If you don’t know what Skyrim is (which seems almost impossible), the quick summary is that it’s the most recent traditional instalment in what is arguably the most revered open-world RPG series of all time, The Elder Scrolls. It may be over six years old and has seen a multitude of releases, but it remains one of the most critically acclaimed RPG’s ever produced and is as much fun today as it was in 2011. I won’t get into specific details as to what makes Skyrim such a phenomenon (you can read our original review here), so instead I’ll focus on how this gigantic clockwork world fares on the Nintendo Switch.

My first concern when seeing that clip of Skyrim on the Switch during the announcement trailer was that this was going to be a compromised version of the game, either in terms of content or mechanics. In reality, the Switch version is the opposite of a compromised version of Skyrim – it has all the additional content from the Hearthfire, Dragonborn and Dawnguard DLC, plus added motion control mechanics and Amiibo support. Granted, the motion controls feel gimmicky and the Amiibo support is lacklustre (I don’t particularly need to have the Master Sword in my Skyrim game), but the included DLC is fantastic and adds a tonne of content to the base game.

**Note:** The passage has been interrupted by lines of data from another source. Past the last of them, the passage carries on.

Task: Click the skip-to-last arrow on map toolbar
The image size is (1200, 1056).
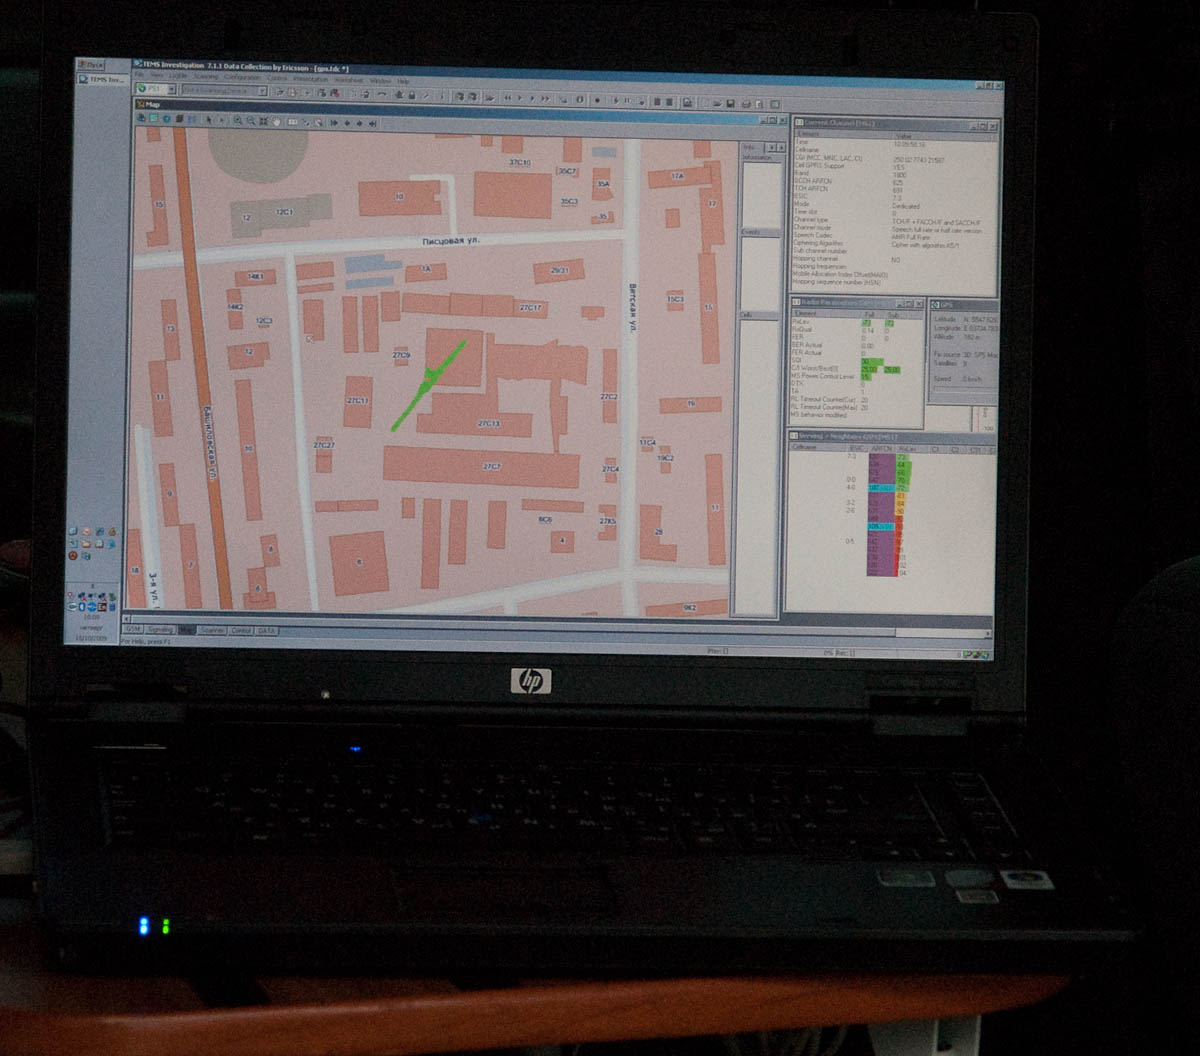Action: pyautogui.click(x=372, y=123)
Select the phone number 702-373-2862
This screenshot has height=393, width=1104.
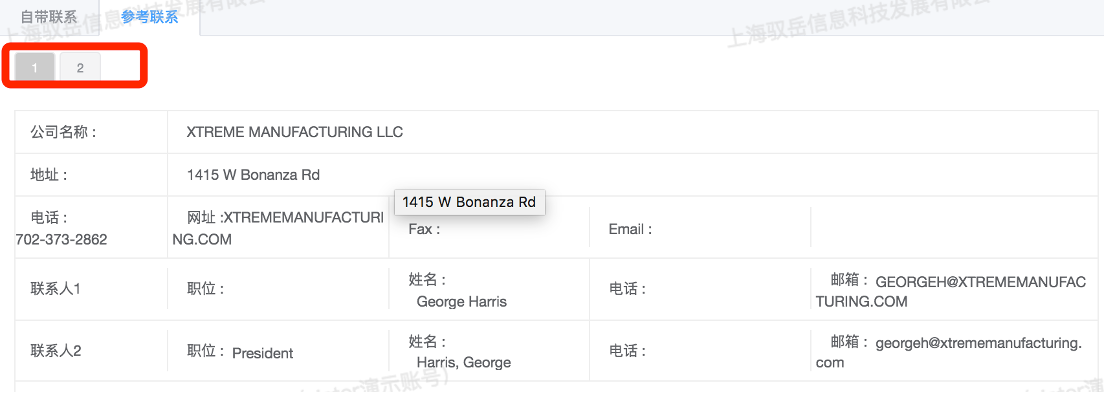61,239
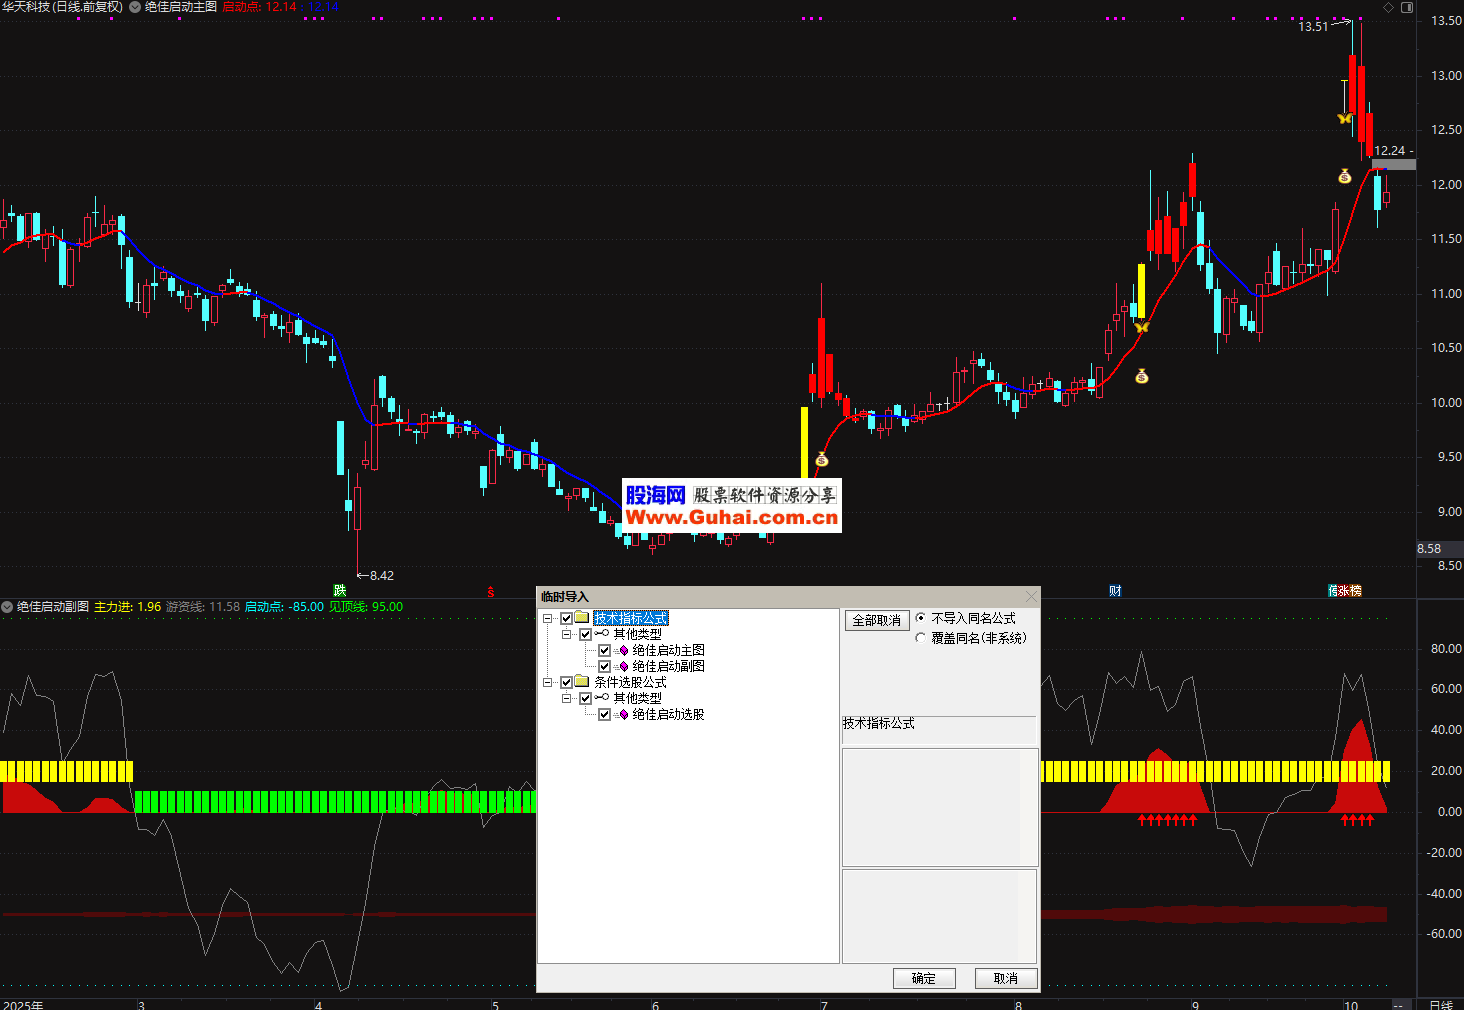Collapse the 技术指标公式 tree node
1464x1010 pixels.
548,619
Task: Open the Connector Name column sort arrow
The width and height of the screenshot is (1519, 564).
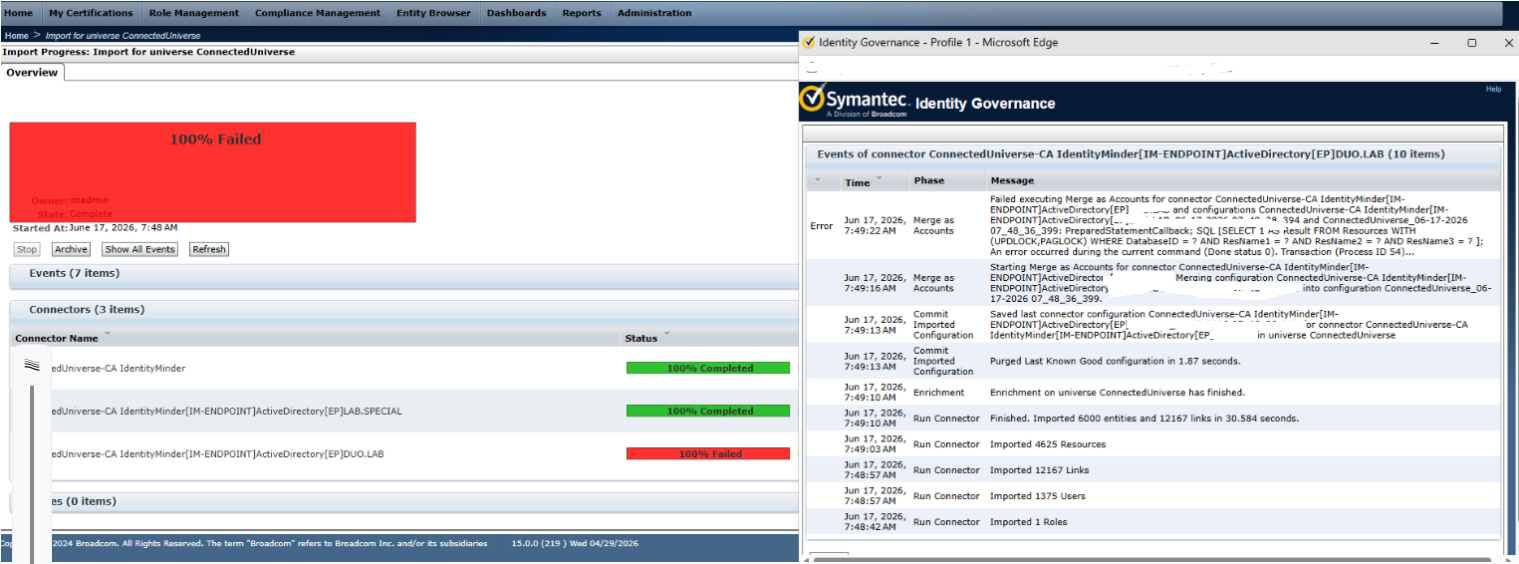Action: [107, 335]
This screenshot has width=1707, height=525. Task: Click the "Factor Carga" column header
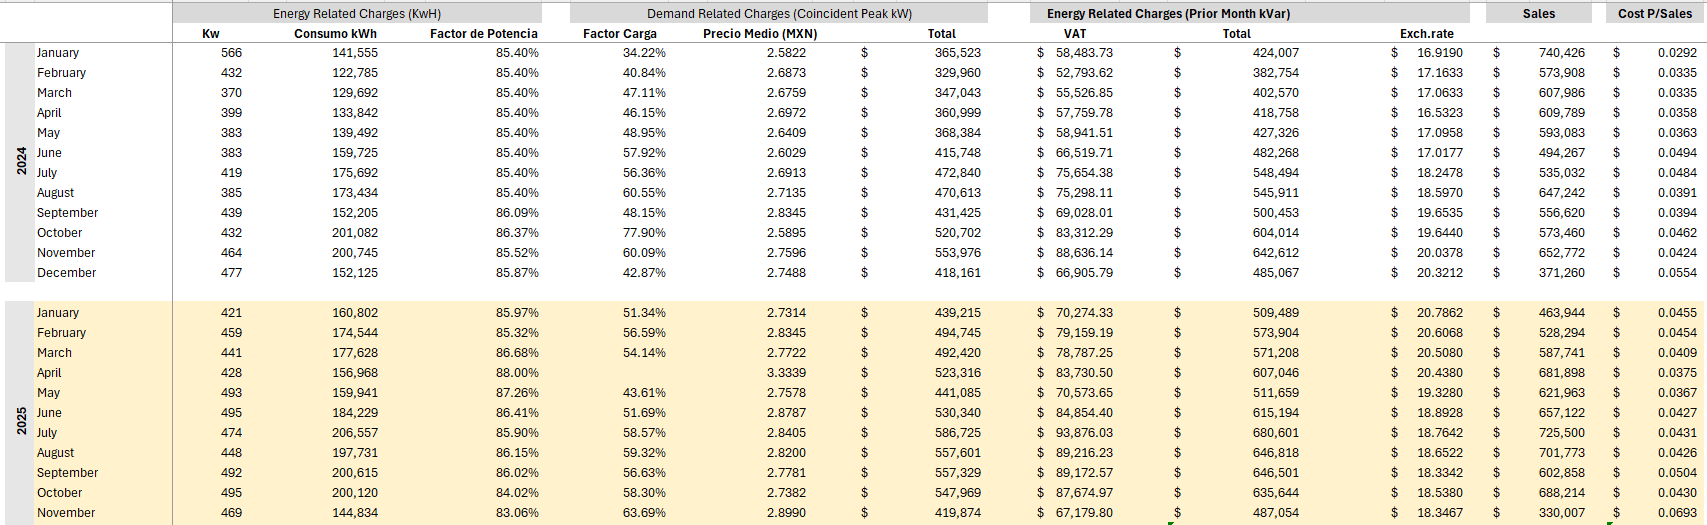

The next concern I had for the Switch version of Skyrim was that it must be riddled with technical issues – I mean, how could they possibly cram such a sprawling, technical world onto a game cartridge? Again I was proven wrong, as the Switch version runs at an impressively steady framerate in both docked and undocked mode. I even tried to seek out scenarios that would force the console versions to stutter to a crawl, such as outdoor fights with multiple enemies, yet the game held up surprisingly well. That being said, it seems broken NPC scripting and physics issues didn’t get much attention, as I saw plenty of both in my time with the game – though admittedly, it wasn’t anything beyond what I have experienced with other versions of the game. You’ll also notice plenty of texture pop-in (particularly in outdoor areas), yet this didn’t bother me too much.

I held onto the conviction that I didn’t want to play Skyrim on a portable device up until about several hours of playing the game on the Switch. Skyrim had always been an immersive experience for me and I was concerned the small screen wouldn’t be able to draw me into the world. Yet after a few hours you adapt to the tiny text and the seemingly smaller field of view, and Skyrim becomes as immersive as it does on the PC or television. Couple this with the game’s quick save feature and the Switch’s rest mode, and I’ve come around to the idea that Skyrim actually works really well as a pick-up-and-play type game and feels quite at home on the Switch.

A few other things to note about the Switch version of the game, the entire install size is a sizeable 15GB, which takes up a significant portion of the Switch’s 32GB internal memory. Also worth noting is that the Switch’s screen makes dark areas of the game like caves and dungeons almost impossible to see when played outdoors in moderately sunny areas – a problem that I’ve only really noticed recently. It isn’t a big issue for most people, however if you enjoy playing your Switch away from the couch, it’s important to remember that a lot of Skyrim takes place in low-lit areas.

Final Thoughts?

The Nintendo Switch version of The Elder Scrolls V: Skyrim is a technical marvel. How Bethesda managed to cram such a huge, intricate game world onto a tiny little game cartridge blows my mind. Yet what impresses me most is just how well Skyrim works on the Nintendo Switch, both in terms of graphics and gameplay. The Switch version runs well and looks comparable to the console versions, but the inherent pick-up-and-play nature of the Switch perfectly suits the distractible, open-world gameplay of Skyrim. The tacked on motion-controls and Amiibo support is disappointing, yet easy to ignore, as is the texture pop-in and typical Bethesda-game scripting issues. It may be showing its age a bit, but if for some reason you are yet to play Skyrim, or you’re simply looking to replay one of the best RPG’s of all time, The Elder Scrolls V: Skyrim on Switch is a great package.